Don't get me wrong, pumping is a great alternative to nursing, especially if you plan to return to work. But what I found was that it didn't get rid of the stress of nursing like I thought it would.
Even after I stopped nursing, I was still equally frustrated, sleep-deprived, covered in milk, and uncomfortable. I was still getting engorged, had to pump several times a day and night to keep my milk supply up, and leaking almost constantly. Plus, I felt like with the bottle, we were constantly cleaning them and always overfeeding her, which led to a lot more spit-ups. Then after just 6 months on pumped breastmilk, we had to start supplementing with formula. Have you ever looked at the price of formula? It is crazy expensive!
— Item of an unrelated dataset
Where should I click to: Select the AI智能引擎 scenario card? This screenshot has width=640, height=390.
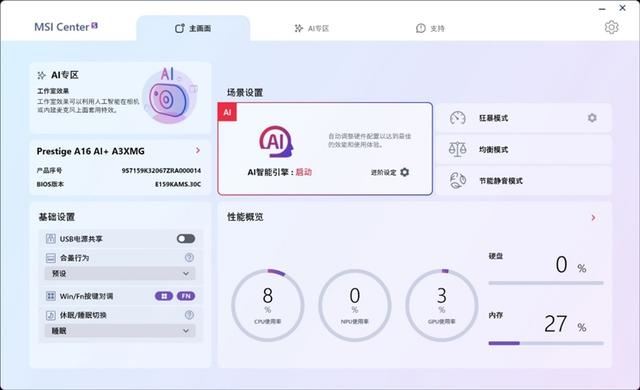coord(325,148)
This time around, I am making a better effort to nurse our daughter as long as possible for a few reasons:
If we listen to our bodies, work with our babies, and pack a little patience, breastfeeding/nursing can actually be easier than the alternatives. So if you are thinking nursing isn't for you, I urge you to give it a genuine try before you throw in the towel!
But if you do find yourself feeling hopeless and beyond frustrated, please know that above anything else, "fed is best" really is the most important thing to remember.
With my first child, I was gifted both an Ergo baby carrier and a ring sling. The Ergo carrier was used a grand total of two times, and I could never figure the ring sling out. Both ended up collecting a lot of dust in my daughter's closet. This made for a lot of me trying to do things around the house while carrying her, leaving her in her rocker most of the day, or just not getting anything done because I was stuck on the couch holding her.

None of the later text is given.